Shop locally: rather than buying all your groceries at Costco, El Comer, Mega, Walmart or other corporate grocery chains before you arrive, buy your food from the local shops, vendors and grocers. You might not find all your favorite items or specialty products, but one week without your favorite peanut butter won’t kill you.
It is also way more satisfying, fun and less wasteful to buy produce from a local frutería, bread from a local panadería and fish from a local pescadería than from an impersonal big-box supermarket. The products are always fresher and tastier and often come in less or no plastic. Plus, buying locally supports the community’s economy.
Stay in locally-owned hotels: there’s been a lot of new hotel development along Mexico’s coastlines, and Chacala is no different. But not every shiny new hotel is owned locally or has the community’s best interests in mind.
Using rentals and hotels owned by established community members means that the money you spend will stay in the community. If you are new to an area, it may take a bit of research to find locally owned places, but many towns have community Facebook groups where you can ask for lodging recommendations.

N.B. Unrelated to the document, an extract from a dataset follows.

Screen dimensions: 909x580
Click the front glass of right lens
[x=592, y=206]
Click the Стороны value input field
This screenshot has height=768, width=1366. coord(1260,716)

Hire local service providers: from transportation to tour guides, choose folks that live in the community you are visiting. Rather than renting a car with a national agency, consider hiring a driver from town to pick you up at the airport. Use local taxis and combis (taxi vans) to get around.

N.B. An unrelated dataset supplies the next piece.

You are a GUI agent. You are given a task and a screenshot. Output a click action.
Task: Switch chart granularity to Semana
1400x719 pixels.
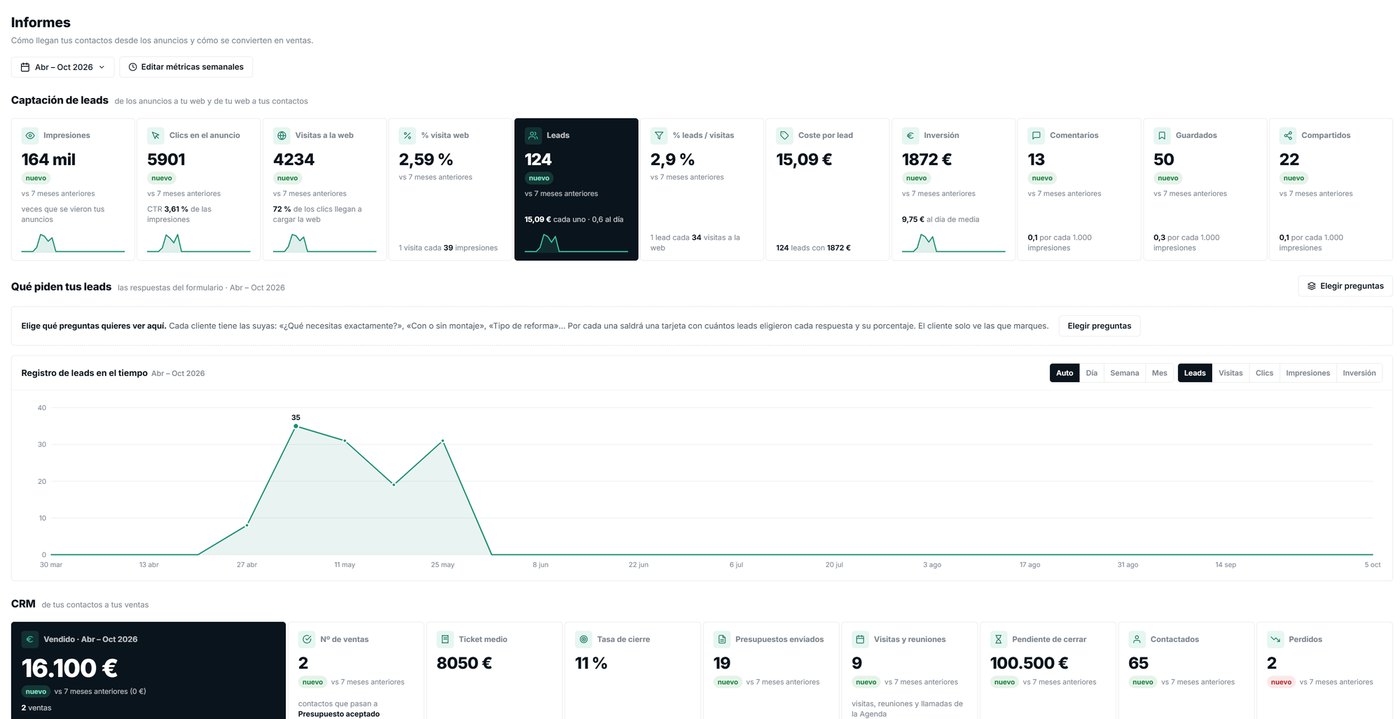point(1124,373)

When planning excursions like whale watching or hiking, don’t book with big tour companies from the nearest city but rather with local guides and boat captains — who generally have a better knowledge of the flora and fauna and the best spots to see whales.
Instead of resting on your laurels all day, consider enriching your mind while enriching the community. Want to create? Hire a local artisan to teach you how to make traditional handcrafts. Want to learn some Spanish? Hire a local Spanish teacher to tutor you in the basics. Want to learn how to make a mean mole? Hire a local cook to show you how.

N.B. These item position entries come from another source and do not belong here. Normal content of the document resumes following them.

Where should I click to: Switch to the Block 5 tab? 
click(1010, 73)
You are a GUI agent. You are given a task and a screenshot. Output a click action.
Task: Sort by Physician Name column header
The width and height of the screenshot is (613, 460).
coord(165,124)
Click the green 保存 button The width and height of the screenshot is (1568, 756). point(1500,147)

There is likely an abundance of local expertise available wherever you are visiting to help you have an enriching, fulfilling vacation and at the same time support the resident population. Again, you can often find and arrange these opportunities ahead of time by joining a community’s Facebook group and asking around for recommendations.
Support local causes: most communities — even small ones — have their own community-led organizations and initiatives working to serve the needs of locals. For example, here in Chacala, we have groups that provide educational opportunities for children, train people in employable trades such as woodworking and food production, provide water safety programs for kids and training for local lifeguards, offer sterilization services for cats and dogs, coordinate a weekly volunteer trash pickup and more.
On your next vacation, consider making a gift to the community in the form of a financial or material donation to one or more local initiatives. Again, you can usually find out about these initiatives via the community Facebook group.
Don’t haggle: the back-and-forth negotiation tourists often engage in to get the lowest price for something is a pretty common practice in Mexico; I used to be a haggler myself. But I’ve come to realize just how harmful haggling can be.
Most vendors have to pay a fee for the right to sell their products on the beach or at local markets, and many travel long distances to set up shop there. What they sell that day might determine whether their family eats sufficiently.
While you may think something is “overpriced,” remember that it’s probably still a bargain compared to what you would pay for an equivalent product in your home country (as if you could find hand-painted Talavera pottery at home!). So just pay what folks are asking or simply tell them no gracias.